* [Records contained in a dataset]:
# # # # # # #

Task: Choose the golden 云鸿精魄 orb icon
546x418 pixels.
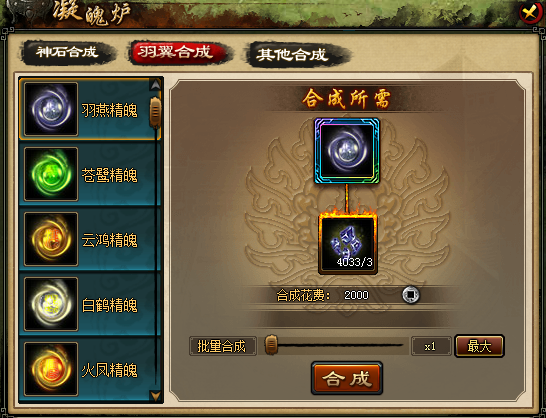Action: click(x=51, y=239)
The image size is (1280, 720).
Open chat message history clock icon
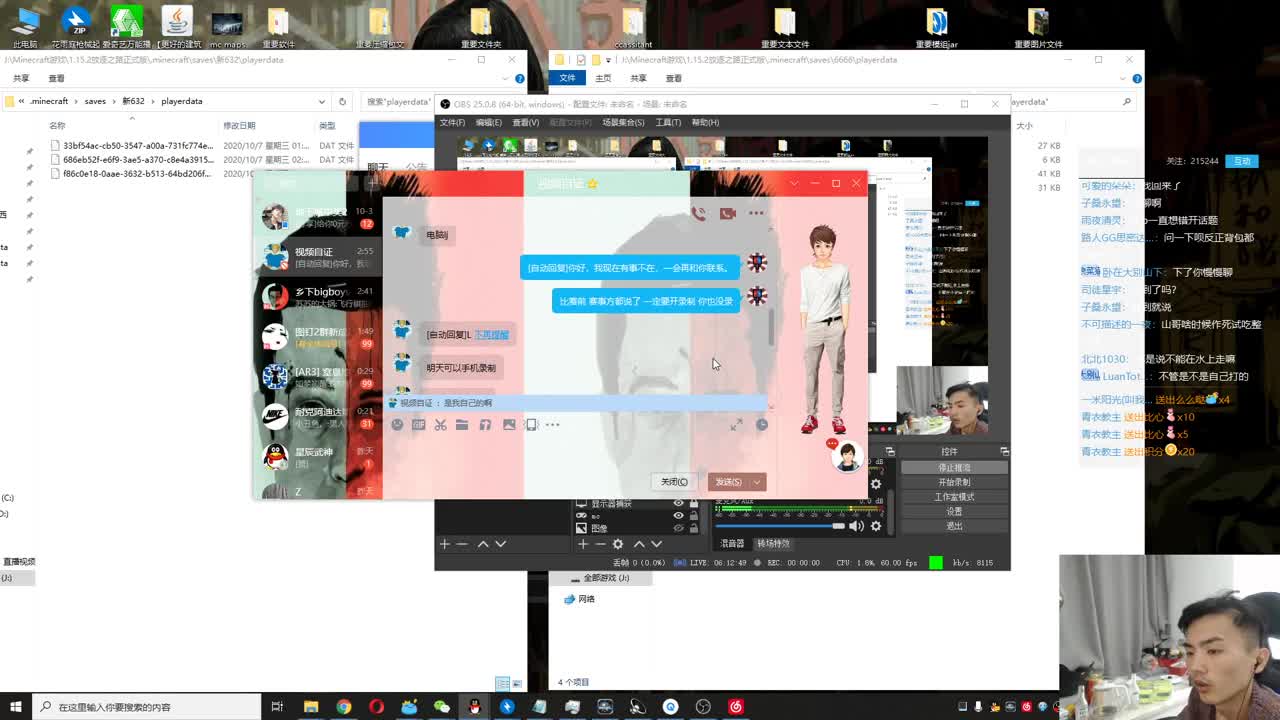[761, 425]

# # # # # # #

* [Task]: Take the line that contains "546x418 pixels." and every line after it up to the end of the records above, and restate them exactly, without the pictures.

* [Task output]:
546x418 pixels.
Action: click(x=51, y=239)
The image size is (1280, 720).
Open chat message history clock icon
[761, 425]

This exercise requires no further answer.